Their site is amazing. And the people seemed plenty friendly when I was researching.

I know you hate looking at CL pets so...

$50 - 55 gallon :
http://lansing.craigslist.org/pet/4989799395.html


----------



## Lilysmommy (Jan 7, 2009)

:lol: I really do, but I steeled myself & checked yesterday for tanks. I found a 50gal one & emailed the person already. Somehow I missed that one! I'll contact them as well, I think, & see if they still have it. Thank you! I'm ridiculously excited about all of this. I only slept 5 hours last night because I stayed up so late and wanted to get back to researching when I woke up this morning. My friend and I are heading to the pet store tonight to do some shopping. 

Edit: I got a reply from someone with a 44gal breeder tank, so it looks like that may be my hermit crabs' new home! Guess I'll have to rearrange furniture in my room sooner than I thought.


----------



## Soyala_Amaya (Aug 1, 2011)

Sad face, this makes me think of my poor attempt at having hermits. I was a teenager and bought one from a little kiosk thing at the mall around Christmas.
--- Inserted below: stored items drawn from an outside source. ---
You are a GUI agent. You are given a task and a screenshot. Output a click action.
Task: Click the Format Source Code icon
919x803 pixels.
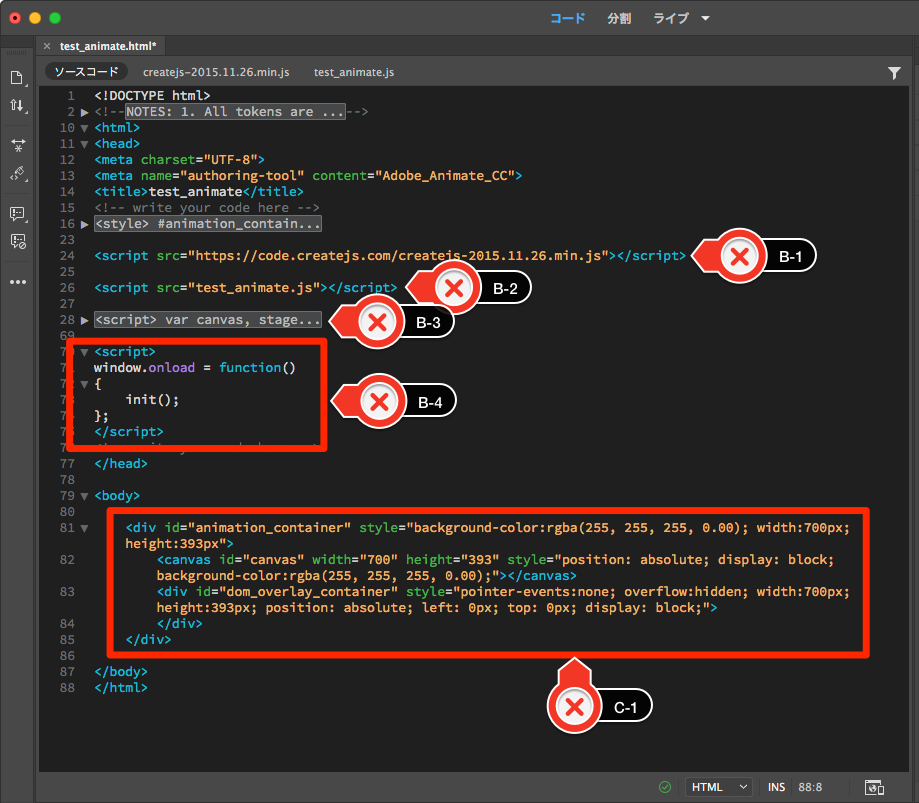[17, 173]
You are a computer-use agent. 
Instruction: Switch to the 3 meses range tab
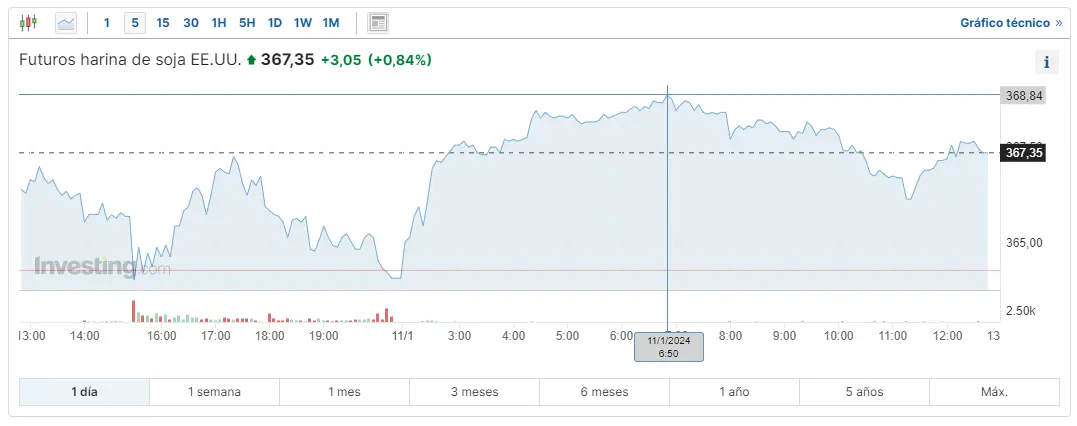pos(474,392)
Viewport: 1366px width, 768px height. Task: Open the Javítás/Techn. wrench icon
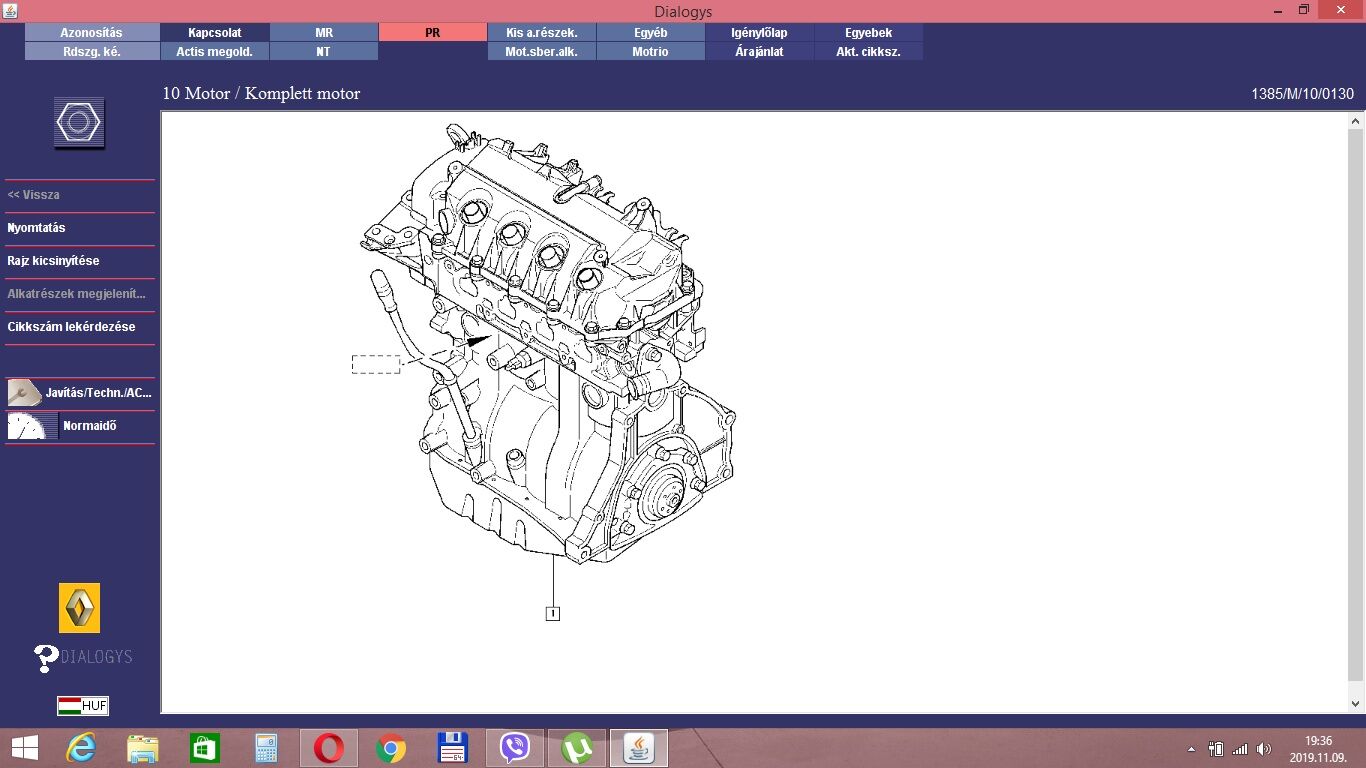(x=24, y=393)
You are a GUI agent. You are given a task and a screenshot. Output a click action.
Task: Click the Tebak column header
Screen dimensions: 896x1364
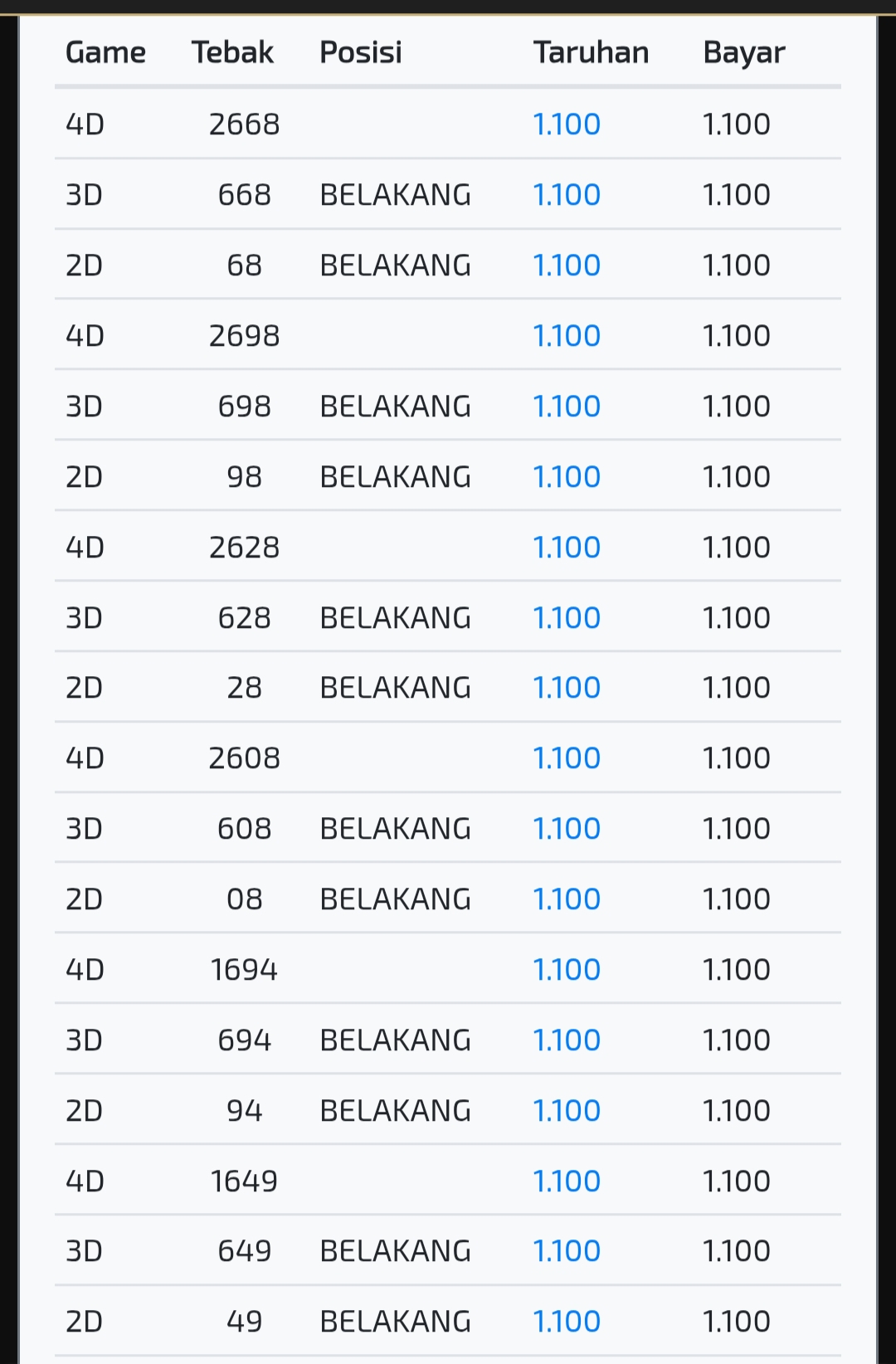click(232, 52)
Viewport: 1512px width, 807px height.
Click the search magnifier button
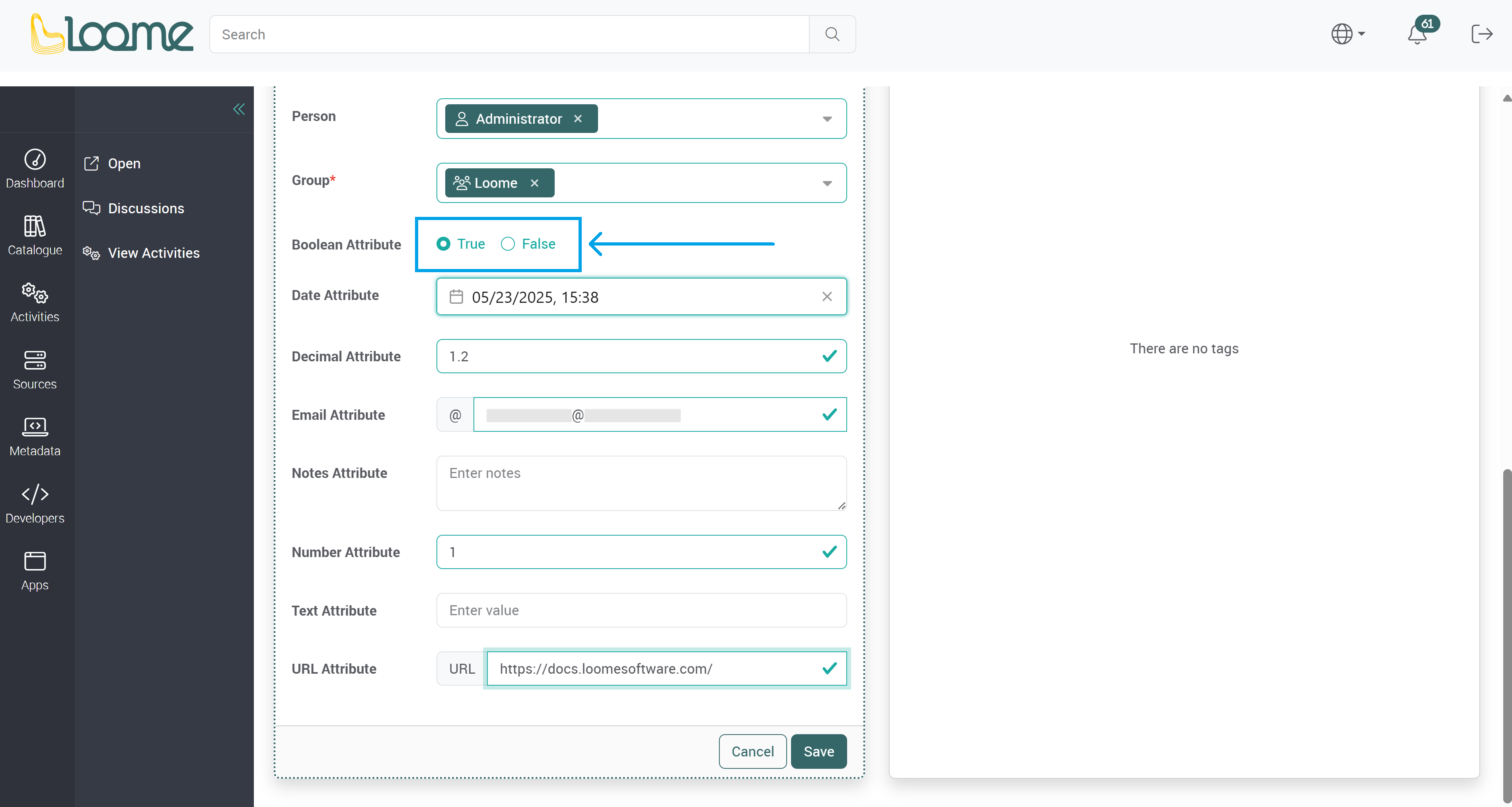coord(832,34)
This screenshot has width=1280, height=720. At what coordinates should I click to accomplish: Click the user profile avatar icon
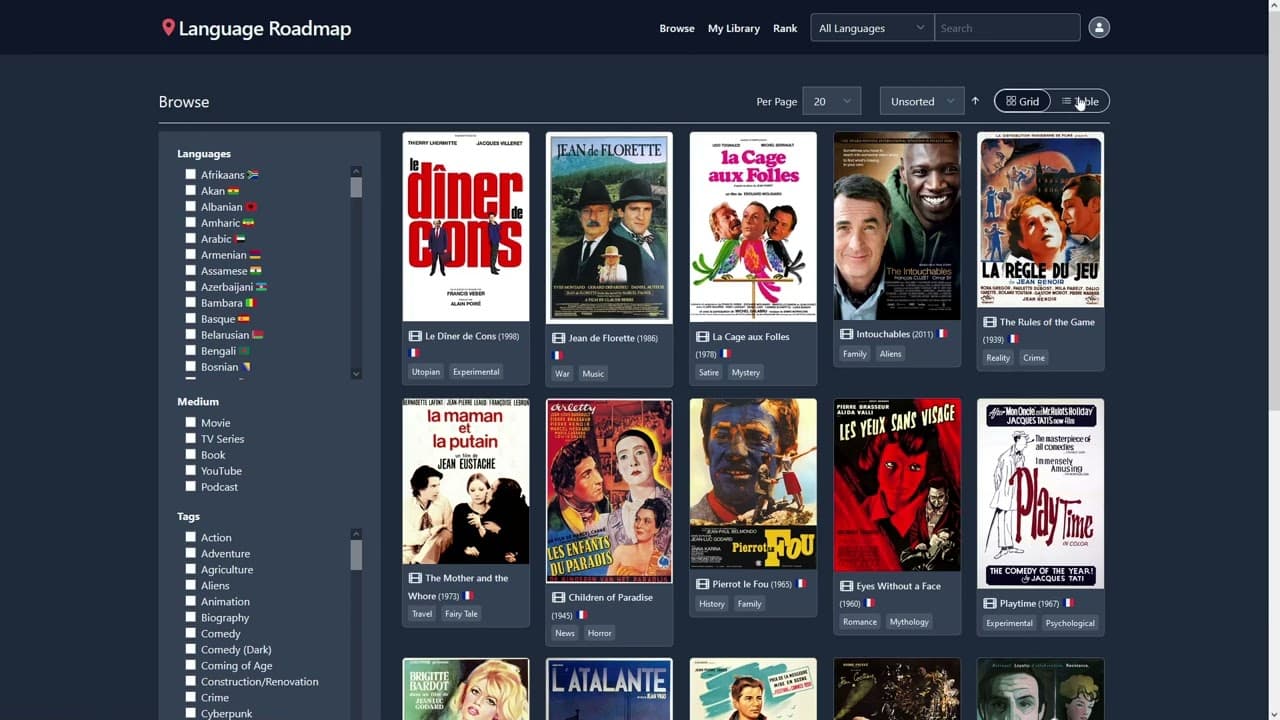[1099, 28]
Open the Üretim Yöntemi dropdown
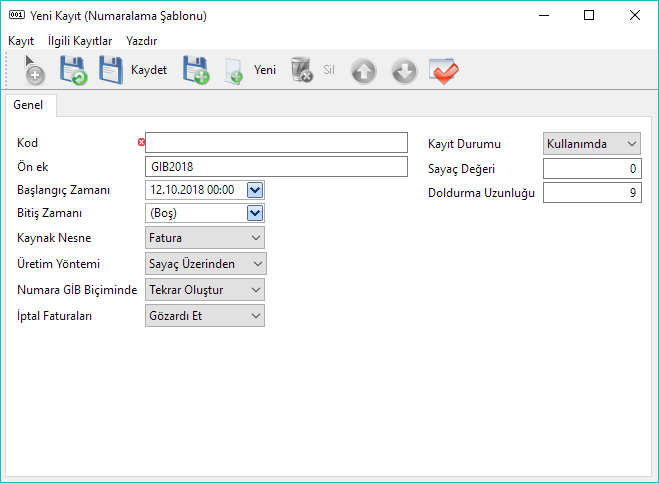 coord(258,264)
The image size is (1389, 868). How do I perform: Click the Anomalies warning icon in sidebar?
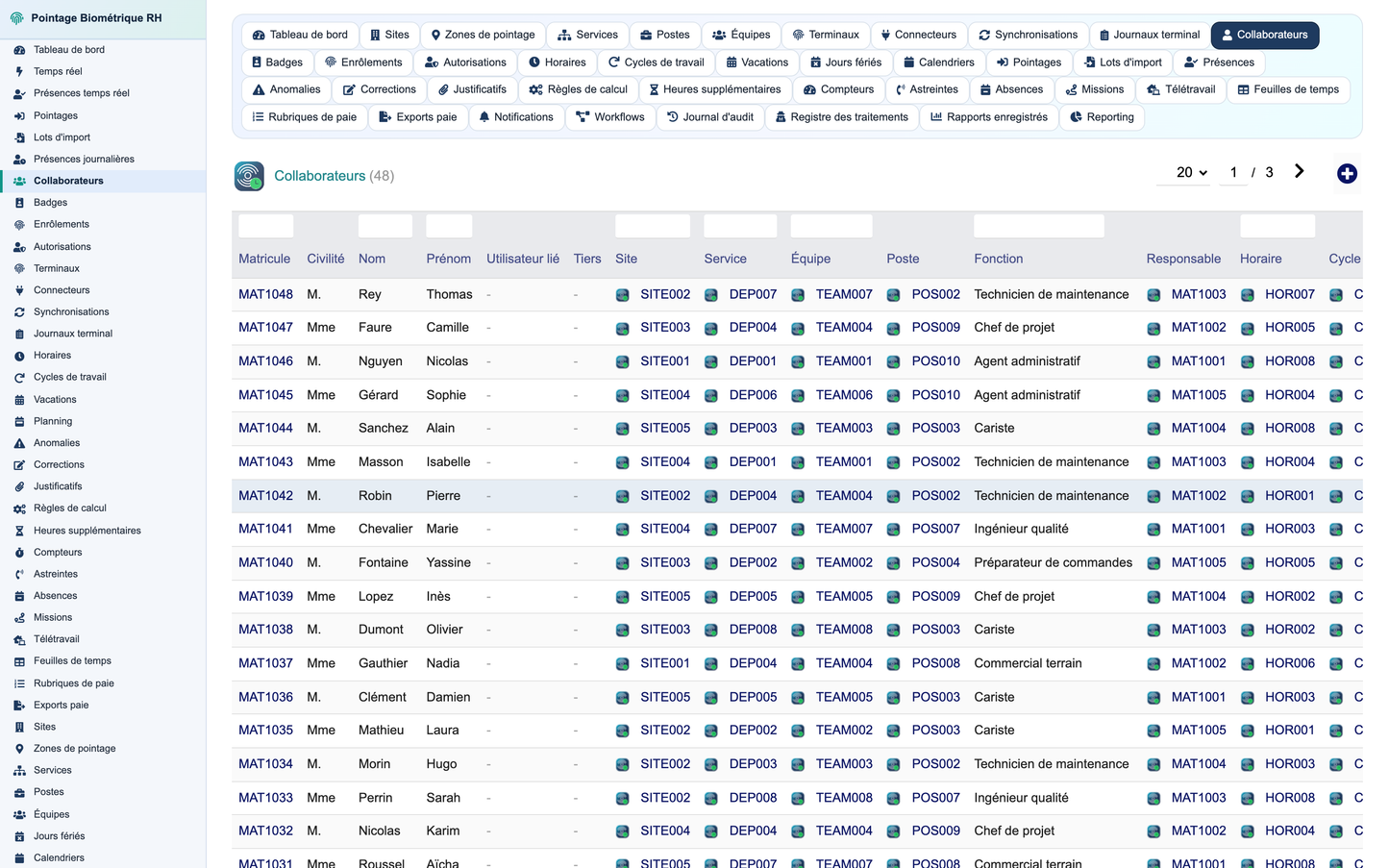tap(19, 443)

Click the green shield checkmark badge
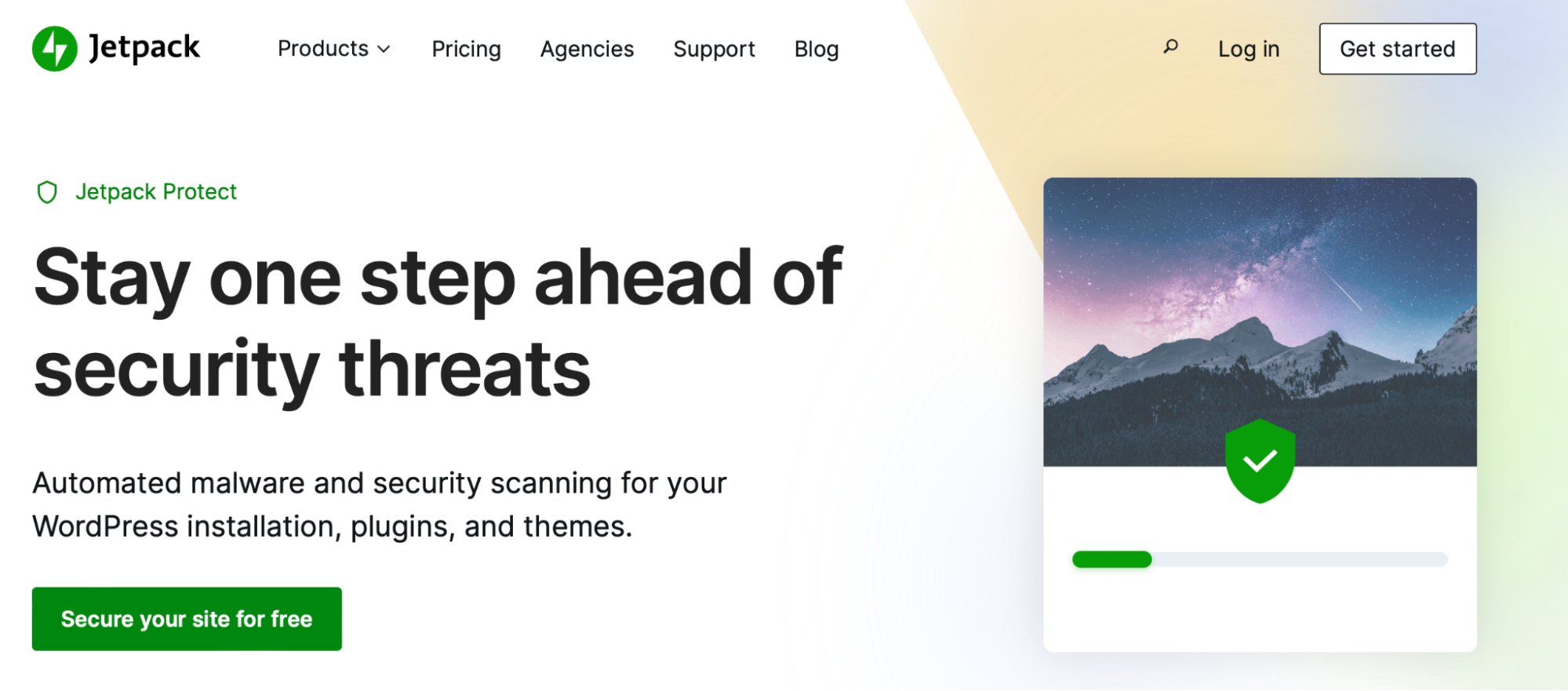coord(1260,461)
I'm sure it was sickly and malnourished when I got it, but it lived in a small plastc aquarium thing (probably less than 1 gal thinking of it) I just fed it "hermit crab food" from a bottle, didn't have a humidity setup...He was gone by March 
Looking back on it, it makes me wish there were more laws against that sort of thing. The kiosk owner didn't care about the crabs, I just went off of the pamphlet he gave me, and the crab (plus dozens of others) suffered.


----------



## Buttons (Dec 21, 2014)

I found this one. They also have a ''Crabby pants'' shirt too! But... I didn't want to go there


----------



## Lilysmommy (Jan 7, 2009)

Aww, I'm sorry Soyala.  I'm sure you're not the only one with a story almost exactly like that...and I know that feeling. My family had budgies & we didn't care for them well at all. They still lived at least 10+ years, but I cringe every time I think about how we housed them, fed them, etc. :?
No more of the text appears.